4 thoughts on “The Pain In Bain

  1. Rebel Without a Clause

    I don’t know whether Mittens net created or killed jobs at Bain. I do know he’s a confessed believer in “human-induced” global warming, a transparent globalist-socialist meme; a career anti-2nd Amendment gun-grabber who joined the NRA in August 2011 for-election-purposes-only; and Romney invented Oabama-care before there was an Obama. And he’s surrounded by a gang of warmongering neo-conz that make the Bush crowd look like pacifists. In a forced-choice election, I’d vote for Obama.

  2. james huggins

    If one is hard right, as most of us seem to be, of course
    Romney isn’t our man. But right now he’s all we’ve got to work with. To get in a huff because he isn’t pure enough and vote for Obama or not vote at all in some sort protest is muddled thinking at best. To take that tack would be to become a puppet of Democrat propaganda. The first order of business is to beat Obama and his minions. Then we can set to scalding out the Rinos or, with enough time to do things right, start a third party.

  3. james huggins

    As far as Bain is concerned it seems to me that it’s a legitimate business that makes money. Of course that’s a cardinal sin to the left but not to any straight thinking person. I wonder how long the Wall Street fat cats are going to continue sucking one thumb while sitting on the other and absorb the Marxist hate from the Democrat probaganda machine while still shelling out the big bucks when Obama’s bag men sneak in the back door looking for contributions. They may be smart but I wonder how smart.

  4. Myron Pauli

    Greenwald is not a big defender of capitalism but he is an honest man showing the outrageous hypocricy of our Holy Hitman (Messiah Obama) and his Coporate Wall-Street cheering squad!

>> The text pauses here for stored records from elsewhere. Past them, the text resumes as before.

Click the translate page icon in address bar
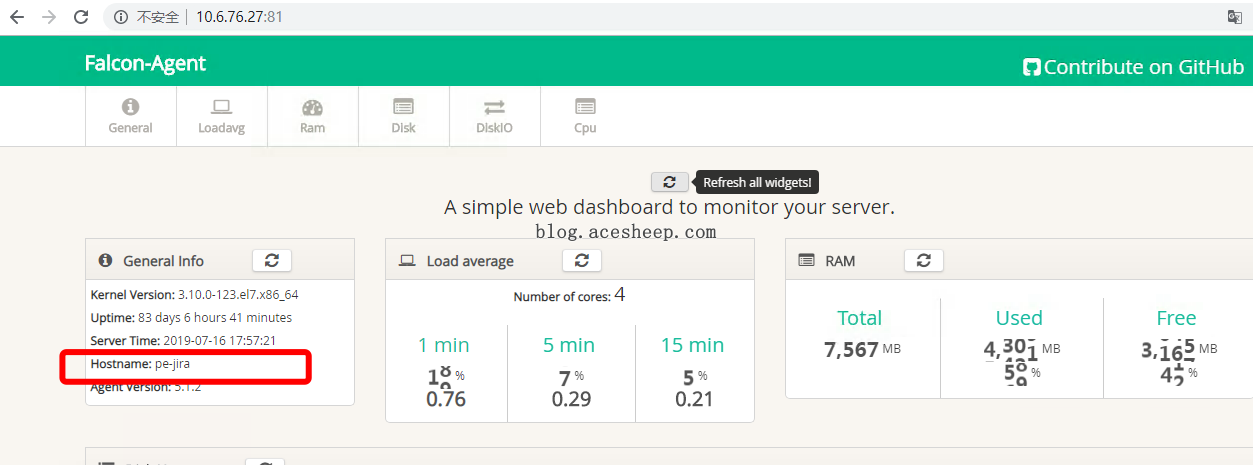1234,17
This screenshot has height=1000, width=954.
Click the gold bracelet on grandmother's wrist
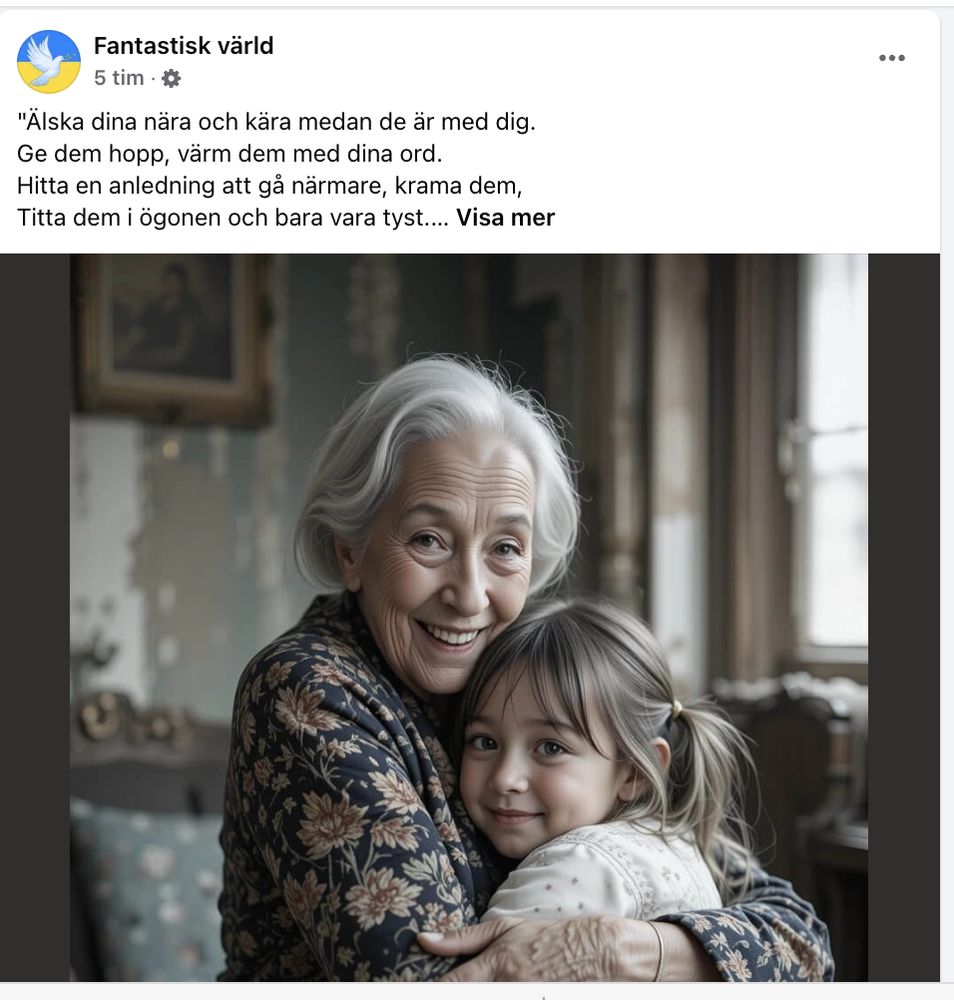point(657,950)
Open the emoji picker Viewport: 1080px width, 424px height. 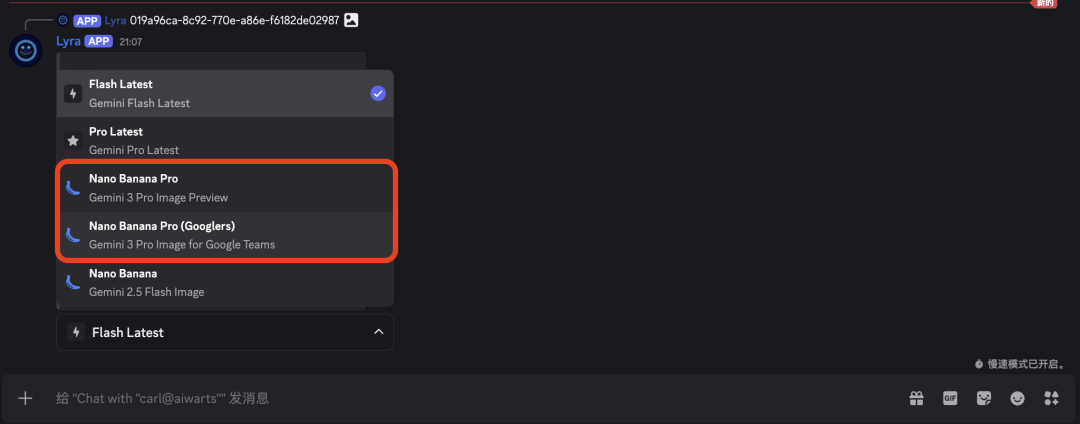1018,398
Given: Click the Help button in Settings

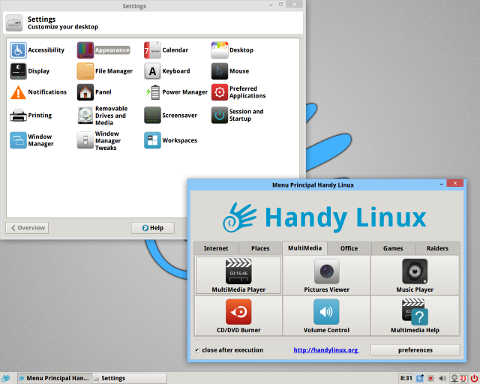Looking at the screenshot, I should (153, 228).
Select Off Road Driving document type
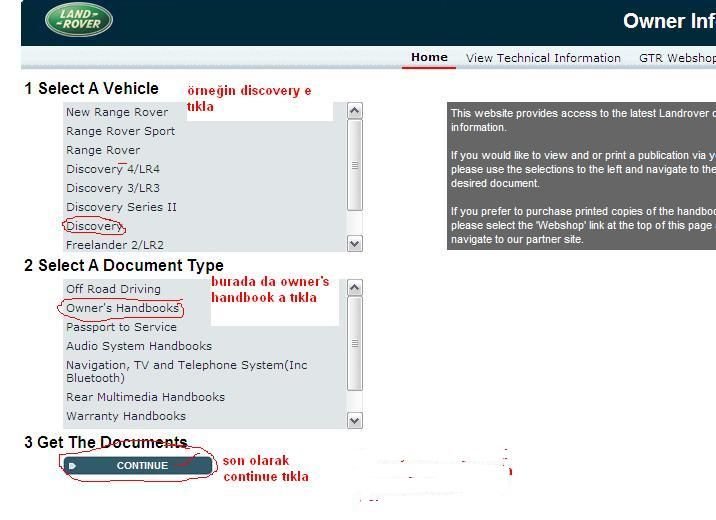The height and width of the screenshot is (520, 716). click(x=113, y=289)
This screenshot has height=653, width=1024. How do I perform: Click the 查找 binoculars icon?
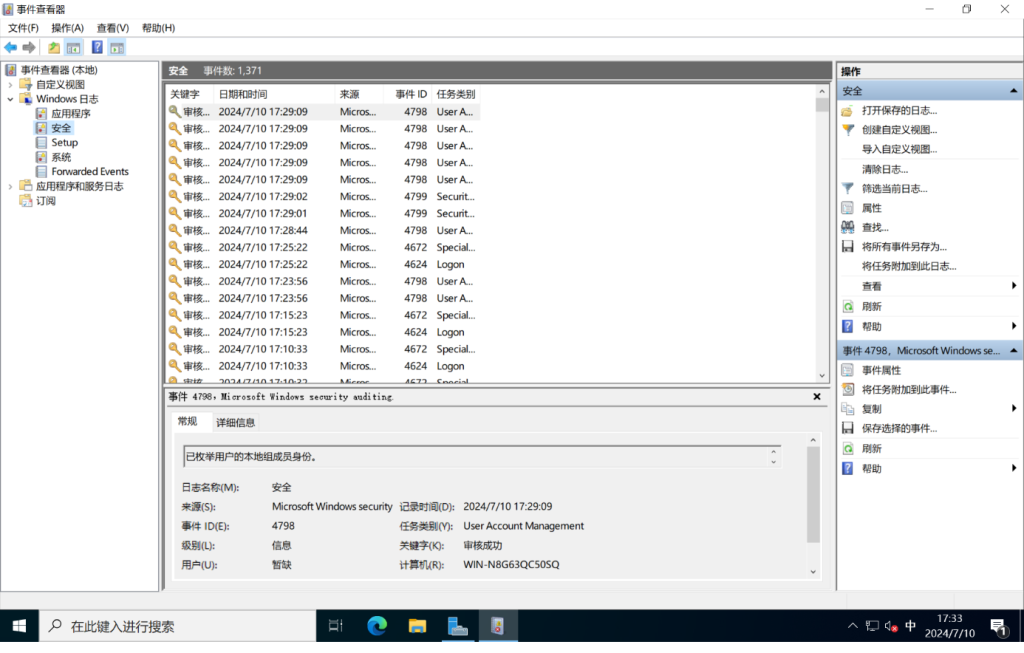click(x=848, y=227)
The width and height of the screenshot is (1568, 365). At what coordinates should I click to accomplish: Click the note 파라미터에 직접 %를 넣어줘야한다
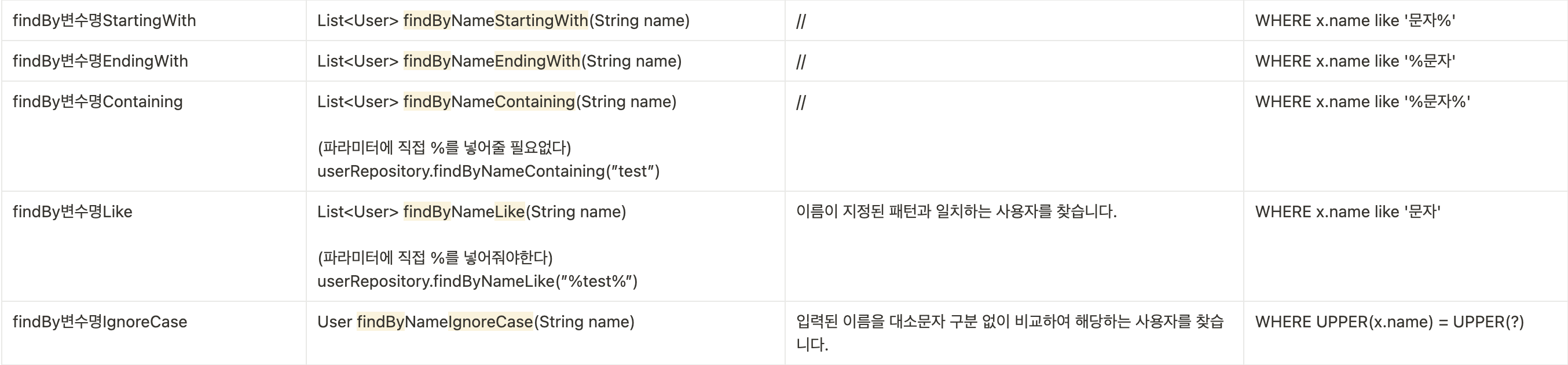pos(435,257)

    It would be bad enough for a “Socialist Party” to attack capitalism but, in the case of Obama, he solicits money from the Wall Street hoodlums to be used to attack Rombama as a Wall Street hoodlum. Of course, his opponent, Obamney, attacks back that the Democrat is trying to bring in “socialized medicine” as distinct from what he did in Taxachusetts as governor.

    It is one big barf-fest with “swing state” Virginia as a battleground for the vomit! Greenwald has been devastating in his attacks on Obama (and used the phrase “partisan lemmings”) for those who denounced Bush’s “War on Terrorism” who now praise King Messiah Obama’s “War on Terrorism”. Even how Obama’s logic mirrors George “Klansman” Zimmerman about people in threat zones “being up to no good”!